Charlie Cailloux, legal adviser for the Particular to individual site and the PAP.fr site today evokes a new law on rent ceilings.
franceinfo: Is it another new law on rent control?
Charlie Pebbles: Yes, this law is the 3DS law which was published last week in Official newspaper. It relates to differentiation, decentralization, deconcentration, and carrying various measures to simplify local public action, that is to say, 3DS. Concretely, it will allow local authorities to control and sanction, themselves, the respect of rent ceilings on their territory.
But yet, the sanctions already exist!
Yes absolutely! But currently, it is the prefectures (therefore the State) which are in charge of sanctioning the control of rents. The problem is that they do not really exercise control: they can impose a penalty of 5,000 euros but in practice, in Paris, only 10 fines have been pronounced since 2019, it is very little.
However, the town halls, which have chosen to apply the ceilings of rents are – they – very motivated to hit the owners who are out of the nails. This is the case of the town hall of Paris, which has long demanded to be able to police rents, and has already set up “patrols” to carry out these checks and give notice to recalcitrants.
Concretely, how can these checks take place?
Controls can now be carried out from the announcement stage, since the 3DS law imposes new mandatory information: in the cities concerned (Paris, Lille, Lyon, Est-ensemble and Plaine-Commune), owners will have to indicate the rent ceiling applicable to the accommodation, the basic rent and the possible application of a rent supplement, in order to be able to exceed the ceiling.

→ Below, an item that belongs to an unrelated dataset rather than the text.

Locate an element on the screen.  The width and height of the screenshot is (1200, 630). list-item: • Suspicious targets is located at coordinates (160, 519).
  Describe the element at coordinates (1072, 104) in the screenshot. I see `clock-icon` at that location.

The tenant will be able to know immediately if the advertisement respects or not the framework. And it will therefore also be easy for the town halls to carry out checks and to get in touch with the owner.
Last point, the 3DS law also allows new cities to regulate rents?
Yes, this law allows interested cities to apply until November 23, 2022. This could particularly appeal to cities that have seen their real estate market tighten following the Covid-19 pandemic and the development of teleworking; one thinks for example of the coasts, the Basque Country could be added to the list.
In the cities whose application will be accepted, the rent control should not apply concretely, at the earliest, until the end of 2022/beginning of 2023.